“The hunter is, at one and the same time, a man of today and one of ten thousand years ago. In hunting, the long process of universal history coils up and bites its own tail.”
Jose Ortega Y Gasset
Sept 10th, 2017
Twice a week, since I’ve gotten home from Africa, I wander down to a little creek behind my house in my sandals and go for a wade.
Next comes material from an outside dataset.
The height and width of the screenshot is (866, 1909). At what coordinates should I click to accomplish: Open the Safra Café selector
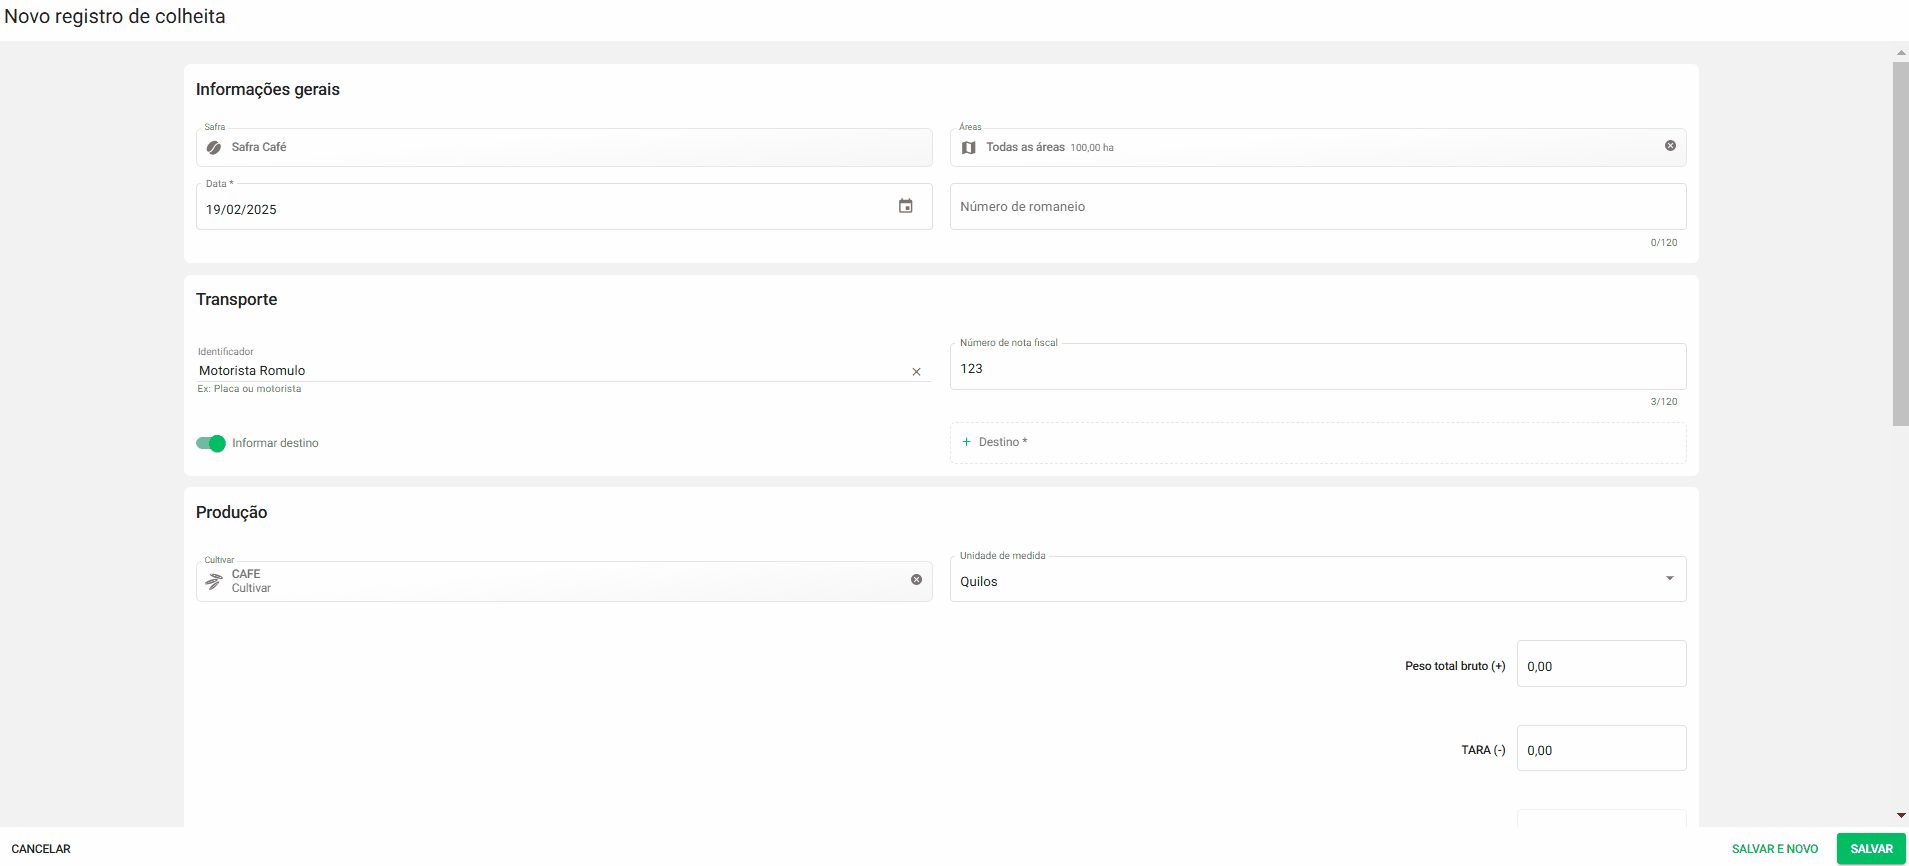[563, 147]
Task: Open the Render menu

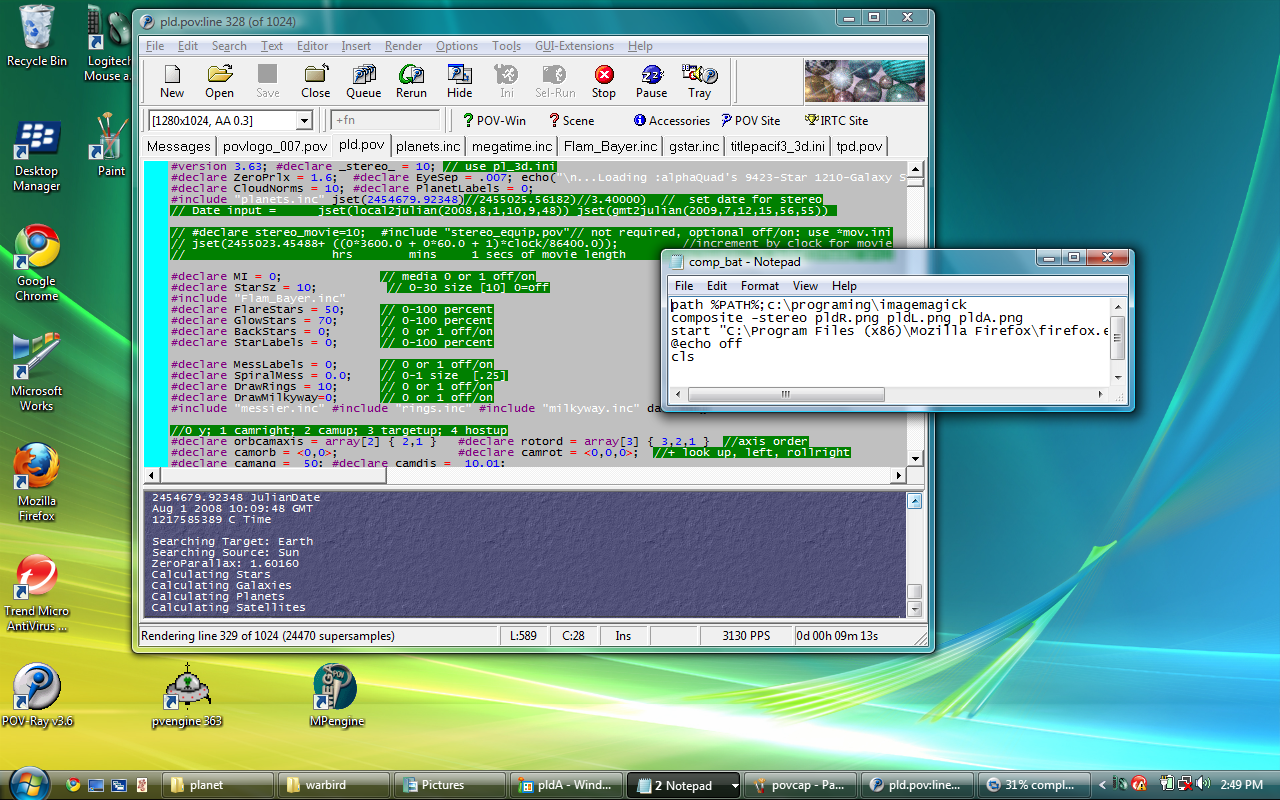Action: tap(403, 46)

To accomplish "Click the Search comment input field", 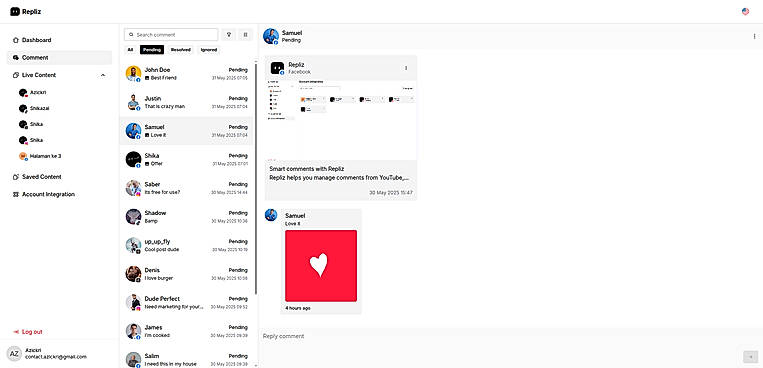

While I was gone the municipality did some rehabilitation work on the banks of the small body of water, a little further upstream, in an attempt to improve the spawning grounds for the various types of fish, particularly salmon, that lay their eggs there. The problem is the debris that they trimmed from the banks further up keeps floating down and jamming itself into a narrow channel created by a footbridge that crosses the creek to the upper dike above the larger river of which the creek is a tributary.
No one notices.
To get the build-up of mud and leaves at the bottom moving I grab the bridge and hang from it then kick at the remaining sludge with my sandals until the stream moves freely once more. The sound of the water running, rushing through the narrow little channel puts me at ease and I stand for a moment to watch my handy-work before I wade back to the bank and join my wife and dog for the rest of our evening walk.
August 15th, 2016
“What do you think? Should we do it? The money is there, it’s just a bit sooner than we planned.”
“Talk to your son and see what he says,” was her response.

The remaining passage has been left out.